Why Data Warehouse Projects fail?

If the subject line attracted you here, let me calm you down, not all data warehouse (DWH) projects fail. Some are indeed successful and vital for organization‘s long-term strategy and vision. Nevertheless, a lot of projects, which come under DWH umbrella, do fall short. Lets investigate why.

Data lake vs. Data Warehouse vs. Data Mart?

Data Warehouses have been around for as long as I remember. There was always a search for the best ways for organizing and optimizing data. Classic solution has been SQL database. As data has seen increase in variety and volume, but decrease in quality, it became quite apparent that Data Warehouse cannot be the only solution.

The premise of the Data Warehouse(DWH) is the schema definition, in simple terms you need to know the structure of the source data. As an implication of fixed schema definition, when the source structure changes, you need to apply change to the DWH and upstream. This posed significant problems for data ingestion. With number of systems a typical organization run increasing it became difficult to do the first step — extraction. In order to make a clear split between extracting and cleaning data, the term Data lake was coined. For a data lake the goal is collect all data in one place with minimal to no-concern for quality or business meaning of it. DWH contains business logic embedded in schema and stored procedure. DWH is the first place, where data makes sense.

On the other hand, the meaning of the data has to be kept very generic to fit multiple business units, also data has to be stored efficiently (normalized). To make data serve a particular use case of a single or multiple business units, a lot of linking and transformation is needed. In plain terms, queries to answer business questions will be very long and complex. To avoid this usually a Data Mart is created, with the purpose of having the data in form and quality to answer a particular business problem. The most common use case would be reporting.
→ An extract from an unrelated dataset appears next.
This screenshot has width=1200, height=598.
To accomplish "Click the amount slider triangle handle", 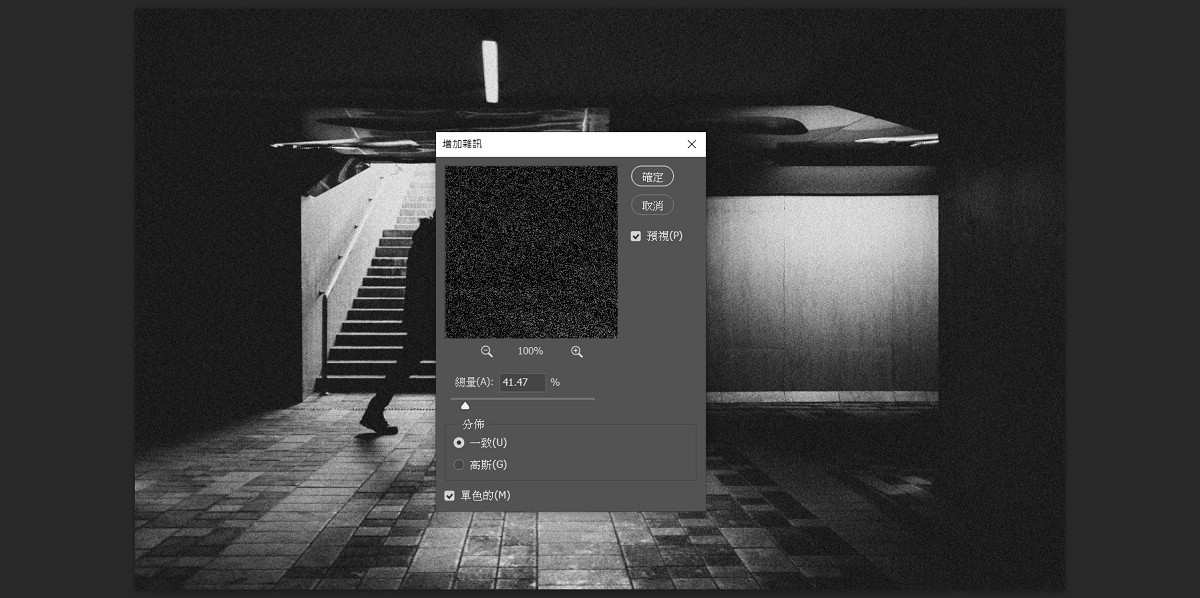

To sum it up the purpose of each of these systems can be stated as:

  1. Data lake — collect data
  2. Data warehouse — structure data
  3. Data mart — understand data

Purpose of Data lake, Data Warehouse, and Data mart

This is where the first failure comes into play. Organizations have hard time making clear distinction and start doing the usual “but” thing. For example, data lake is used for collecting the data, but can we also streamline it so we understand what it means? Data mart gives understanding of the data, but why do we need to run the whole process if our source system is very similar to what we need — lets just populate it directly. This leads to subtle problems — suddenly gaining insights from data becomes very time consuming and inconsistent riddled with errors.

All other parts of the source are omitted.